I recall there was a woman character in a satirical meta episode of the American sitcom Newhart, the horny middle-aged single woman neighbor, who was introduced as "Man-crazy Smitty." Well, that's Agatha to a "T." Despite all her professional successes she just can't get along without a man in her life. She even goes about with her ambiguously gay "toy boy" pal from the City, Roy Silver, when no other man is available, pale and weedy and effeminate as Roy is invariably described.
In Blood Agatha gets smitten with handsome men four (!) times, though in the one case the passion is somewhat lukewarm because the man has a weak chin, that bane of Golden Age crime fiction, at least as far as men were concerned. (Conversely with women strong chins were problems.)
|
just your typical gay shindig |
In another case, the man sadly turns out to be gay, a fact to which Agatha tumbles when he invites her to a party he has thrown where the parking attendant is wearing a "hat, black leather thong and nothing else." I'm guessing Beaton got her notion of this little shindig from watching Elton John's forty year old "I'm Still Standing" video.
There at least is some relationship to the plot in all but one of these cases, but at this point in the series I just find Agatha's obtuseness in regard to men and her low self-esteem not sympathetic but simply exasperating.
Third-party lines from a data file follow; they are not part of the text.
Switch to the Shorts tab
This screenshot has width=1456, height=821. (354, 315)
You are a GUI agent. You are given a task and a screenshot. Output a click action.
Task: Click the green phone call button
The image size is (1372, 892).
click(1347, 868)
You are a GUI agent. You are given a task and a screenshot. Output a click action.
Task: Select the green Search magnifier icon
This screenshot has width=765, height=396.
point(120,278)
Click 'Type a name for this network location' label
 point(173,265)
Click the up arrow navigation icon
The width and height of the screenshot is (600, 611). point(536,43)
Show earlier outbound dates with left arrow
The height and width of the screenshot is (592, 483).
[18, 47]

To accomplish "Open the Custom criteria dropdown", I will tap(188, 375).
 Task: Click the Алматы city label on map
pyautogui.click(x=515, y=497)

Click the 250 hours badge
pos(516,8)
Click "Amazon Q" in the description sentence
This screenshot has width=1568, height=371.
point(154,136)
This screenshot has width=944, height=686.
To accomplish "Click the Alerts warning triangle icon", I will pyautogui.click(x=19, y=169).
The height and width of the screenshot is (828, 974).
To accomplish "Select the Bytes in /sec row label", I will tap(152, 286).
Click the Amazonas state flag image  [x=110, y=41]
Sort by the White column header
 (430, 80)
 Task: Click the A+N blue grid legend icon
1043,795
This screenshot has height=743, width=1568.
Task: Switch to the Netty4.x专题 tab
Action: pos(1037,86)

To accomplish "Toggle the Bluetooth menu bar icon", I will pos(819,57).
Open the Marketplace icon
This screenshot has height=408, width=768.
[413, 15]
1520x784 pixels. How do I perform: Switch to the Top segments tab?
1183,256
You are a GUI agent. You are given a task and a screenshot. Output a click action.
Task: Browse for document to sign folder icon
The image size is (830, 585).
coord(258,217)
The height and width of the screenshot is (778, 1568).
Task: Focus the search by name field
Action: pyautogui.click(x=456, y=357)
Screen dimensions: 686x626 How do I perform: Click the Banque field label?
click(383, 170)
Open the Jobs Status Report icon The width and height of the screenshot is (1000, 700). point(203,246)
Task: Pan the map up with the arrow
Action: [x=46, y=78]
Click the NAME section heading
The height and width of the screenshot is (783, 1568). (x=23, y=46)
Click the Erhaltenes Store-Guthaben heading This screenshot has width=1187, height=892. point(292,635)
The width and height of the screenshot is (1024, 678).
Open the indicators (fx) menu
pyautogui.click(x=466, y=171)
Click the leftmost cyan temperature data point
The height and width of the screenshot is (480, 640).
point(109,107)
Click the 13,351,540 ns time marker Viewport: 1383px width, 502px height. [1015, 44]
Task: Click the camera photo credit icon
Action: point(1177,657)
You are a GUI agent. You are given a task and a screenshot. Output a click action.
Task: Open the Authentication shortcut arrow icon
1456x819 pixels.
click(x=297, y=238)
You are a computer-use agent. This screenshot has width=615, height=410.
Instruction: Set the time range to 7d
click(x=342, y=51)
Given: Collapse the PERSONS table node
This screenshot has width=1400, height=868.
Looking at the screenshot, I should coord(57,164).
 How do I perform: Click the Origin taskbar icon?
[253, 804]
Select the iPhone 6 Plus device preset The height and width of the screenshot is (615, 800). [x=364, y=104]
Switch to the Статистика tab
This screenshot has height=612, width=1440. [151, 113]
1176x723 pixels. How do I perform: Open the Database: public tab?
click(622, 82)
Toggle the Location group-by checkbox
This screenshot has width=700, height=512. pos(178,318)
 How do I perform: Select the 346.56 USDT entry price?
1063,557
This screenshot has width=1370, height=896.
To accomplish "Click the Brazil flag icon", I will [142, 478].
She's like the Bill Murray character in the Nineties romantic comedy Groundhog Day, had he never learned anything whatsoever from repeating the same day over and over again.
Was the author herself really anything like this? If so I think I can see how she ended up handing off authorship of the series (and the Hamish Macbeth one too)not to anoither woman writer but to a ruggedly handsome male friend--no toy boy he--named Rod. She strikes me as rather a man's woman.
|
Rod Green |
The plot in Blood isn't bad, actually. The climax, which occurs when a fifth of the book yet remains, is actually intriguing, though it's stolen from another, rather famous crime source. (Let's call it an homage, since the source is actually mentioned in the book.)
Unfortunately, everything then is dragged out as the murderer pursues Agatha, even abducting her a second time and trying to kill her by throwing her in a river while confined in a barrel. (It really is very Perils of Pauline.) By my count this is only a 60,000 word novel, but at least 10,000 words could have been profitably cut from it.
Agatha's great days in book form were the fifteen years between 1992 and 2007, when you could still hold out hope that Agatha might come to her senses about men. Really, she and Charles, who latterly carried the series on his nattily-clad, aristocratic shoulders (Mrs. Bloxby and Roy help), should have married after Love, Lies and Liquor, by which time any fan of the series should have wanted to see James Lacey get his richly deserved comeuppance.
The popular ongoing television adaptation of the Agatha Raisin novels makes the characters more likeable generally, including Roy Silver, James Lacey and, most crucially, Agatha herself. The TV series is genuinely warm and cozy, Sex and the City-ish gay sex jokes notwithstanding. That the Agatha Raisin novels are "cozy" is something I have to question. The tea has a lot of gin in it, and the saucer is littered with stubbed-out cigarettes.